Le dernier sondage CROP-La Presse montrait la semaine dernière qu'à peine 32 % des Québécois voteraient pour la souveraineté. Moins du tiers ! Curieusement, l'appui a même chuté depuis le déclenchement de la lutte à la direction, comme si le fait d'en parler davantage avait un effet repoussoir. Ces chiffres nous disent que si le PQ promet un référendum dans un premier mandat, il se fera laver aux prochaines élections. Et s'il n'écarte pas clairement cette hypothèse, il se fera laver aussi.

Cette évidence, on ne peut pas vraiment la formuler de façon claire dans un débat à la direction du PQ, même si, au bout du compte, à l'exception de Mme Ouellet, tous les candidats proposent, sans l'avouer clairement, des stratégies qui reviennent vraisemblablement à reporter la tenue d'un référendum à un avenir lointain. Tout le monde le sait. Et cela contribue à conférer un caractère surréaliste au débat.

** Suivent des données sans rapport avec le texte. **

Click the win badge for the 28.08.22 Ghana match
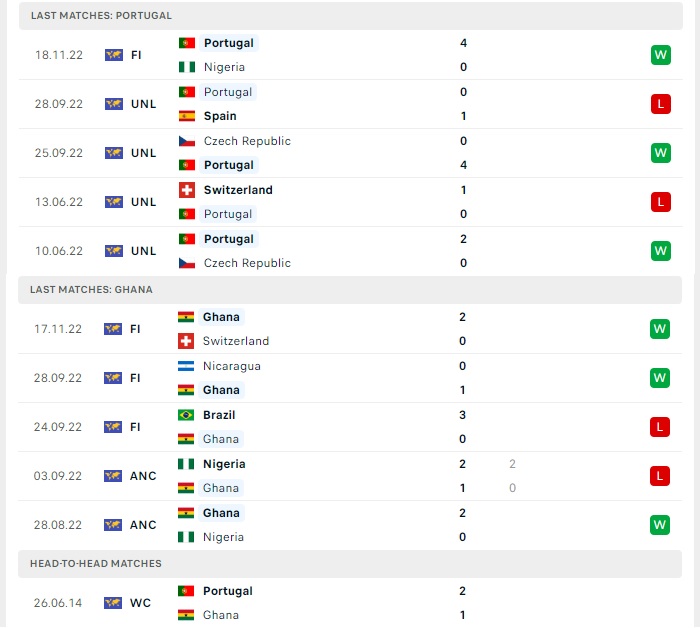Viewport: 700px width, 628px height. click(660, 525)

Plus profondément, la constance des appuis faibles au projet souverainiste indique qu'une victoire de cette option est impossible pour de très nombreuses années.

Est-ce que cela signifie qu'une victoire ne sera jamais possible ? On ne peut pas dire jamais. Mais ce qui me paraît probable, c'est que le cycle amorcé dans les années 60 est terminé, et que la version du projet souverainiste issue du RIN et du PQ est très probablement vouée à l'échec.

Les penseurs du Parti québécois ne peuvent pas non plus faire l'analyse de cette impasse historique ni réfléchir à la question qu'elle soulève. Que faire quand ils savent que les Québécois refusent de les suivre sur le chemin de l'indépendance, à part vouloir foncer dans un mur, comme Martine Ouellet ?

La réponse raisonnable, ce serait de miser sur l'autre pilier de ce grand parti, sa tradition sociale-démocrate. Sans renier sa raison d'être, mais en la décrivant pour ce qu'elle est devenue, un idéal lointain plutôt qu'un projet. Comme l'écrivait hier Joseph Facal dans Le Journal de Montréal : « La plus belle contribution du prochain chef ne sera pas de réaliser la souveraineté, mais de s'assurer que la fenêtre ne se refermera pas pour toujours. »

À défaut de ce genre de réflexion, parce que la nature a horreur du vide, on a droit à des insignifiances comme la proposition de Nicolas Marceau.